**Text extract**
——

Participation in adult education and lifelong learning

Participation rates in adult education centres are increasing in Malta, with subjects such as handicrafts, computing, and arts and humanities representing the most popular areas of study. This is the main finding of a 2005 survey on adult education and lifelong learning in Malta, conducted by the National Statistics Office.

On 9 December 2005, the National Statistics Office (NSO) issued a news release detailing the development of adult education and lifelong learning in Malta since 1999. In recent years, the Maltese government has put adult education high on its political agenda, as stipulated in the National Reform Programme setting out Malta’s strategy for growth and jobs (1.28Mb PDF).

Nevertheless, participation rates in lifelong learning activities are still low in Malta: in 2005, only 5.8% of Maltese people aged between 25 and 64 years participated in education and training courses, compared with an average of 10.8% in the EU (European Commission, Progress towards the Lisbon objectives in education and training (3.2Mb PDF), 2006, p. 5).

About the survey

The 2005 study examined the participation rates of Maltese citizens in evening courses offered by both the public and private sectors. It reviewed participation rates in 63 adult education centres on the islands of Malta and Gozo in 2003; of these, 27 centres were privately run and 36 were public education centres.

In terms of methodology, data was derived from a census carried out among the adult and evening education centres, as listed in the database available at the Government Education Division. The Malta College of Arts, Science and Technology (MCAST) and the University of Malta were not included in this study.

Survey findings

Type of centre attended

Most of the education centres recorded significant increases in attendance levels between 2002 and 2004 (Table 1). Overall, public education centres experienced the highest increase in students (70.8%) and had by far the largest number of students (6,824) in 2004. These centres offer a wide variety of courses, which are particularly beneficial to people in the labour market.

——

**Set tasks**
**1)** According to the text on adult education in Malta, what percentage of Maltese people aged 25 to 64 took part in education and training courses in 2005?
**2)** List the subjects that the text on adult education in Malta names as the most popular areas of study.
**3)** Rewrite the part of the text on adult education in Malta between "In terms of" and "in this study.", inclusive, swapping "census" for "survey".

——

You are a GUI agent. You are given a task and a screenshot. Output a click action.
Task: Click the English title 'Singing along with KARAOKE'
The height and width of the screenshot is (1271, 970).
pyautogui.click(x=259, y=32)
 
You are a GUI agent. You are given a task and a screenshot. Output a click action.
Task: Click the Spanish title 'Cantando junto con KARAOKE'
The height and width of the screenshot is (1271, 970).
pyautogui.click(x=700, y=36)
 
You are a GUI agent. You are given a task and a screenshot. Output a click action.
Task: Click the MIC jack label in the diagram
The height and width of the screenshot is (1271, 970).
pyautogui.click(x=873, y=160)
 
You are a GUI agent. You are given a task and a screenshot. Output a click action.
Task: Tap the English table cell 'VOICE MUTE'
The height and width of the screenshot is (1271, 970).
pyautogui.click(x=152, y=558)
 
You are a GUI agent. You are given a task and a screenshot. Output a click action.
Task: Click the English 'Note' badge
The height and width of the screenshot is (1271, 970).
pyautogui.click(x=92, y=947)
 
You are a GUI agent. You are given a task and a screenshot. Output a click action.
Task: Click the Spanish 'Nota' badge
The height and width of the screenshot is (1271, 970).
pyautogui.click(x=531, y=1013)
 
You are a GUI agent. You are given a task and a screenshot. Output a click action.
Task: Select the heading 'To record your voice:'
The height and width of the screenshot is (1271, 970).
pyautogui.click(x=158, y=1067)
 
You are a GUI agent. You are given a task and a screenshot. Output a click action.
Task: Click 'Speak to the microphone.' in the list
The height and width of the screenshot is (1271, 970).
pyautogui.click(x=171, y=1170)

——

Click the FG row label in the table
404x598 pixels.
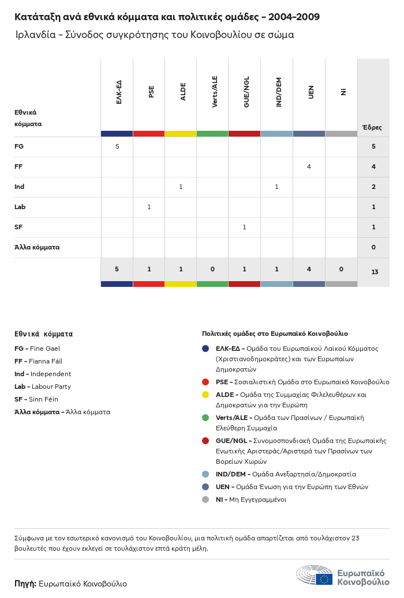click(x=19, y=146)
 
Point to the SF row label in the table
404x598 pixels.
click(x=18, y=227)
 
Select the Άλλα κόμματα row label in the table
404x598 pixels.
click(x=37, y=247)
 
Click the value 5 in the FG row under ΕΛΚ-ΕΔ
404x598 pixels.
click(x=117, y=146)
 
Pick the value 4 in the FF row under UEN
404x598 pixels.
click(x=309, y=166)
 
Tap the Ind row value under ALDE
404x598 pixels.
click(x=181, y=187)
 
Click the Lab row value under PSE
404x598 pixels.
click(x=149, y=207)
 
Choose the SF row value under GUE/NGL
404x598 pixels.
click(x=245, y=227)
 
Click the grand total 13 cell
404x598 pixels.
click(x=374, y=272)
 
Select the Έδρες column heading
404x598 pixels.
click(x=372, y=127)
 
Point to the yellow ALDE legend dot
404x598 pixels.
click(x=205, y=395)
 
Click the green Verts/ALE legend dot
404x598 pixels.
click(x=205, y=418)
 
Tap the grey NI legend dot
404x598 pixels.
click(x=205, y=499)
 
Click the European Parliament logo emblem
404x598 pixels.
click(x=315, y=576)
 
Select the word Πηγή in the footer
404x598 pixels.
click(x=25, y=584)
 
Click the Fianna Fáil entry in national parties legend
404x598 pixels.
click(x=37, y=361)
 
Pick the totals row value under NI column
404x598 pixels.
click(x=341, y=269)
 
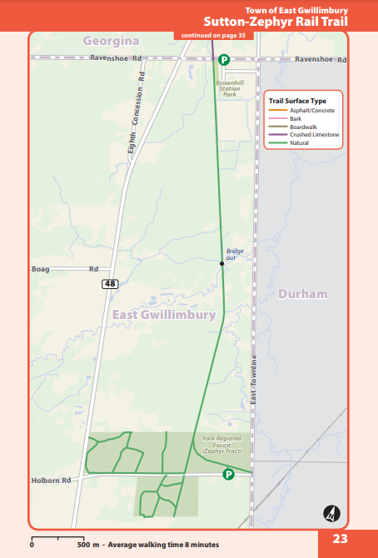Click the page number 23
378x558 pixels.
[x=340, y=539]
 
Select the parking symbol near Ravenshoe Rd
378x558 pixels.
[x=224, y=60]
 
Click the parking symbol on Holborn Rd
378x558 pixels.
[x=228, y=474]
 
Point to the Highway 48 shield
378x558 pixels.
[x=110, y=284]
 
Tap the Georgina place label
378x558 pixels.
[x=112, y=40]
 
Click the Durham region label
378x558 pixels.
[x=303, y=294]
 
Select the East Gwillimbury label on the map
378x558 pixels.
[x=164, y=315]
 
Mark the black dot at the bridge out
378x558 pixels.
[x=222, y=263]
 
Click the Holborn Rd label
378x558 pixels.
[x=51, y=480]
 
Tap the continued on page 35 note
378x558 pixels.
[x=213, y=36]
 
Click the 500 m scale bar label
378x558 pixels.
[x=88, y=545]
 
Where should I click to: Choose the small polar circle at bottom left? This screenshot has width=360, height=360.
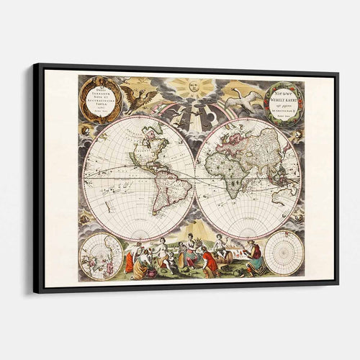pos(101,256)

——

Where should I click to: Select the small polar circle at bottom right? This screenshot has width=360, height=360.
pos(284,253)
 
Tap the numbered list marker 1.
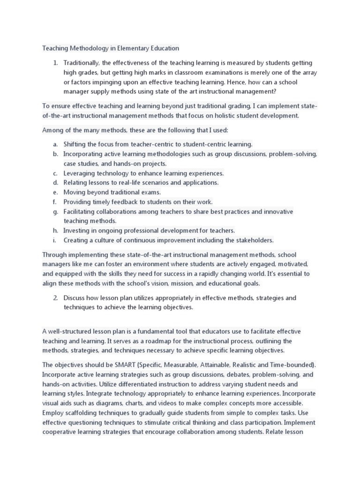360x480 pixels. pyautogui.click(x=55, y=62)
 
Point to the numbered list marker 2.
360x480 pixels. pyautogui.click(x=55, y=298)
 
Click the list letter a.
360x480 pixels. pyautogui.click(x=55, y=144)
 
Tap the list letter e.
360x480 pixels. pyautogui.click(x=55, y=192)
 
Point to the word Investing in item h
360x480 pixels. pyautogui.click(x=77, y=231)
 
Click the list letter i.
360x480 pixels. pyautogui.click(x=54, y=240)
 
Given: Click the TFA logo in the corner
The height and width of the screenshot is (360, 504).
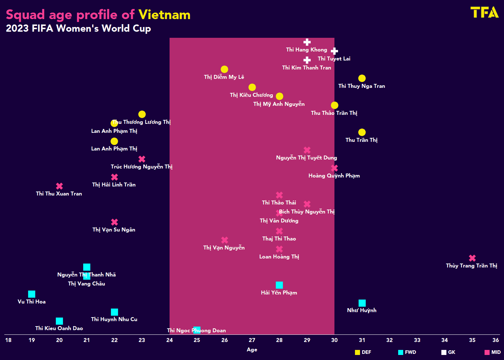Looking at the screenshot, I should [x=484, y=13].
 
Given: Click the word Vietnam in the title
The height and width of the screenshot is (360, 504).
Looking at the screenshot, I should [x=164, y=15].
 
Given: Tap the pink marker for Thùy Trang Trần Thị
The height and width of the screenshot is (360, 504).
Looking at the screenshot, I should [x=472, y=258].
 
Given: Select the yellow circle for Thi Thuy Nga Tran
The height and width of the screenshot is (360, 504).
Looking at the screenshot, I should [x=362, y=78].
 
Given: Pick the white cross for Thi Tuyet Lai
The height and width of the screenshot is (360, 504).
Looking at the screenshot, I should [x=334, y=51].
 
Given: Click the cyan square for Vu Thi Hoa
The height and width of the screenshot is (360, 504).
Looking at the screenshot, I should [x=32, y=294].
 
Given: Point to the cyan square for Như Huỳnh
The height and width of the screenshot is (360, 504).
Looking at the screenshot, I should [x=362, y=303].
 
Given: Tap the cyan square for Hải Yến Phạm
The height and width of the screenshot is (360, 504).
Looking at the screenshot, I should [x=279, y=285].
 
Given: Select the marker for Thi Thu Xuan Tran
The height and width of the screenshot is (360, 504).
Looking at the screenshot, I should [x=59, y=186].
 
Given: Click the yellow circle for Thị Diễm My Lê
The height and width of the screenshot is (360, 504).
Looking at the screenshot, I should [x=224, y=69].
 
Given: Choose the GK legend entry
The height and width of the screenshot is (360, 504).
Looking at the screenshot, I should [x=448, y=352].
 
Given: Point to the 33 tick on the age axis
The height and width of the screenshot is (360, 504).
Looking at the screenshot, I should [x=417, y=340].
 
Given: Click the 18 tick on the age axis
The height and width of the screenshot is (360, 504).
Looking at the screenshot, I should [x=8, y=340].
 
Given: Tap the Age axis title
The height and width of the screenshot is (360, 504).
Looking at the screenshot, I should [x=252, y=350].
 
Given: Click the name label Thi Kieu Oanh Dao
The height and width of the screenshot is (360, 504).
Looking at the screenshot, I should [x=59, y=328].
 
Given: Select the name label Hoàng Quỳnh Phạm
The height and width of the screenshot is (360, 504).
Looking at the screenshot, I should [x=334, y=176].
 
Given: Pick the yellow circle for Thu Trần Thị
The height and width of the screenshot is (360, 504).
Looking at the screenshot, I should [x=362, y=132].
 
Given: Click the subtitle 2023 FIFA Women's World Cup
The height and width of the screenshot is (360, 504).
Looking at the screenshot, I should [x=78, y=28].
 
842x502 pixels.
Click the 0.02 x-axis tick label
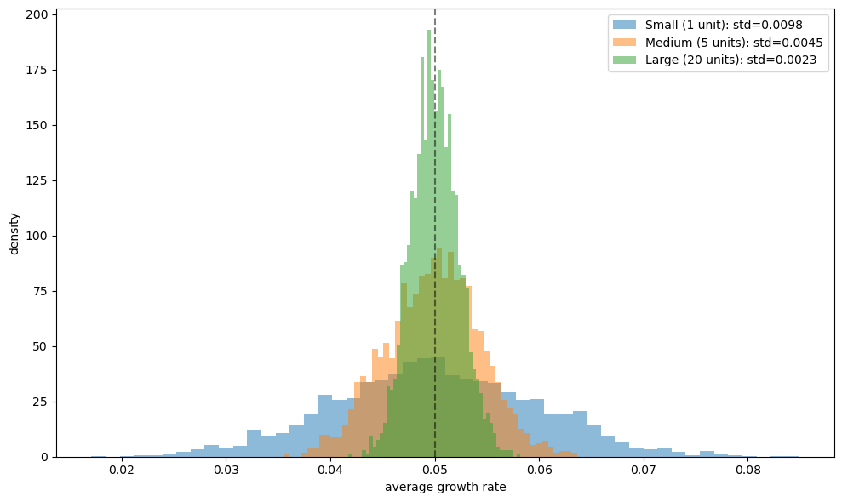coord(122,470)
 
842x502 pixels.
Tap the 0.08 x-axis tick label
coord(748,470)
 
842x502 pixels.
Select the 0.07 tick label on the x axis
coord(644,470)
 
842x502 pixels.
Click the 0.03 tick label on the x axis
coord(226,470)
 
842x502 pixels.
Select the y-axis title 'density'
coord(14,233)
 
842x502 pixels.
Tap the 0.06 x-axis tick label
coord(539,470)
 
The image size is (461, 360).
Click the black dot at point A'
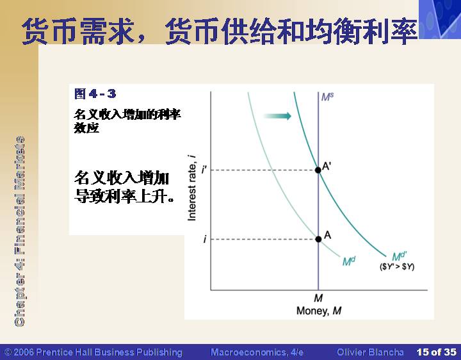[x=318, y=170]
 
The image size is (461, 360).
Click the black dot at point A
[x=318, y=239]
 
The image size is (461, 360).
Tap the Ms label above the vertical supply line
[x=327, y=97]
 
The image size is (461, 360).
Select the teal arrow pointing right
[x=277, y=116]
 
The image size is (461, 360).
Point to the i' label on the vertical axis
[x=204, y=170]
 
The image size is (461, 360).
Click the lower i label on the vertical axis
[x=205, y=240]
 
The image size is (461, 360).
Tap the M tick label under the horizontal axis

——

**Responses per task**
**1)** 5.8%

**2)** Handicrafts, computing, and arts and humanities.

**3)**
In terms of methodology, data was derived from a survey carried out among the adult and evening education centres, as listed in the database available at the Government Education Division. The Malta College of Arts, Science and Technology (MCAST) and the University of Malta were not included in this study.